项目遇到的问题

重现

  1. 线下自助收银机的接口不稳定,导致下线请求线上获取收银机背景图信息的接口不稳定老是超时。
  2. 一开始业务先是进行在群里通知反馈这个问题
  3. 通过排查该接口的服务发现并没有问题,由于skywalking 的tid 收集出现了Ingore_Trace,没法通过链路进行追踪,并且该服务对外的接口由middleware服务进行转发,这个服务没有做skywalking
  4. 当时就对该接口加了打印日志记录请求信息和处理时间,发线上看情况,发完后发现相应时间正常。
  5. 经过线下系统超时日志判断出了时间点,然后对比middleware服务和接口服务进行分析,得出来了请求进入了middleware,但是接口服务就没有打印日志,就怀疑是middleware服务出现了问题,middleware服务的此时的特点是进行http请求接口服务只有请求参数的日志,没有相应结果的日志,所以就怀疑是线程被阻塞了
  6. 线上对该代码部署了四个服务器,让运维通过jstack -l pid >> thread.txt 命令 分别把四台机器的线程情况进行了导出
  7. 发给我后四个文件中有一个特别明显的文件达到了6.2M,然后就直接对该文件分析,把数据放到在线网站上分析 http://spotify.github.io/threaddump-analyzer/#thread-0x00007f130c0a3000
  8. 发现了俩特殊的阻塞地方,就是下面的代码段


"http-apr-8084-exec-257" #288 daemon prio=5 os_prio=0 tid=0x00007f130c3f0000 nid=0x7bca in Object.wait() [0x00007f1276ae8000]
   java.lang.Thread.State: WAITING (on object monitor)
	at java.lang.Object.wait(Native Method)
	at java.lang.Object.wait(Object.java:502)
	at java.net.InetAddress.checkLookupTable(InetAddress.java:1393)
	- locked <0x00000000800a06c0> (a java.util.HashMap)
	at java.net.InetAddress.getAddressesFromNameService(InetAddress.java:1310)
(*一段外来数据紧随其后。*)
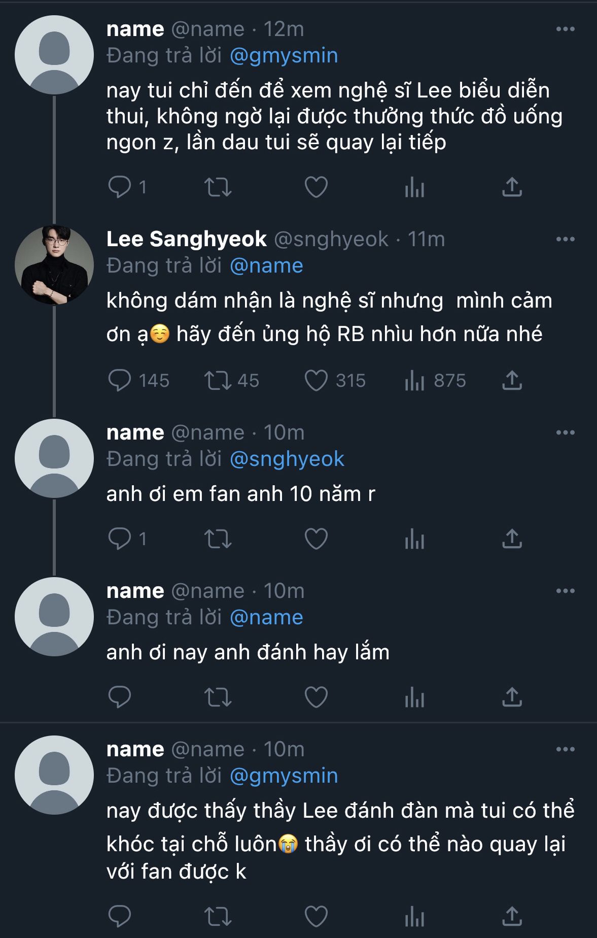View analytics of the 12m tweet
The width and height of the screenshot is (597, 938).
tap(414, 187)
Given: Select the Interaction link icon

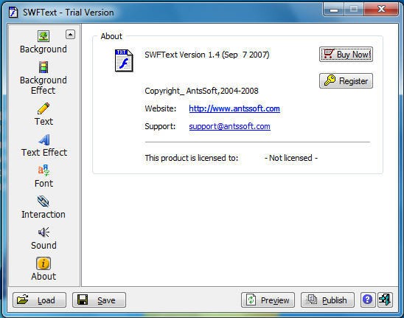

"http-apr-8084-exec-1" #22 daemon prio=5 os_prio=0 tid=0x00007f130c004000 nid=0x450d in Object.wait() [0x00007f137aafc000]
   java.lang.Thread.State: WAITING (on object monitor)
	at java.lang.Object.wait(Native Method)
	at java.lang.Object.wait(Object.java:502)
	at java.net.InetAddress.checkLookupTable(InetAddress.java:1393)
	- locked <0x00000000800a06c0> (a java.util.HashMap)
	at java.net.InetAddress.getAddressesFromNameService(InetAddress.java:1310)
	at java.net.InetAddress.getAllByName0(InetAddress.java:1276)
	at java.net.InetAddress.getAllByName(InetAddress.java:1192)
	at java.net.InetAddress.getAllByName(InetAddress.java:1126)
	at org.apache.http.impl.conn.SystemDefaultDnsResolver.resolve(SystemDefaultDnsResolver.java:45)
	at org.apache.http.impl.conn.DefaultHttpClientConnectionOperator.connect(DefaultHttpClientConnectionOperator.java:112)
	at org.apache.http.impl.conn.PoolingHttpClientConnectionManager.connect(PoolingHttpClientConnectionManager.java:373)
	at org.apache.http.impl.execchain.MainClientExec.establishRoute(MainClientExec.java:394)
	at org.apache.http.impl.execchain.MainClientExec.execute(MainClientExec.java:237)
	at org.apache.http.impl.execchain.ProtocolExec.execute(ProtocolExec.java:185)
	at org.apache.http.impl.execchain.RetryExec.execute(RetryExec.java:89)
	at org.apache.http.impl.execchain.RedirectExec.execute(RedirectExec.java:110)
	at org.apache.http.impl.client.InternalHttpClient.doExecute(InternalHttpClient.java:185)
	at org.apache.http.impl.client.CloseableHttpClient.execute(CloseableHttpClient.java:72)
	at org.apache.http.impl.client.CloseableHttpClient.execute(CloseableHttpClient.java:221)
	at org.apache.http.impl.client.CloseableHttpClient.execute(CloseableHttpClient.java:165)
	at org.apache.http.impl.client.CloseableHttpClient.execute(CloseableHttpClient.java:140)
	at com.diwayou.utils.http.impl.HttpClientTemplate.executePost(HttpClientTemplate.java:256)
	at com.diwayou.utils.http.impl.HttpClientTemplate.executePost(HttpClientTemplate.java:162)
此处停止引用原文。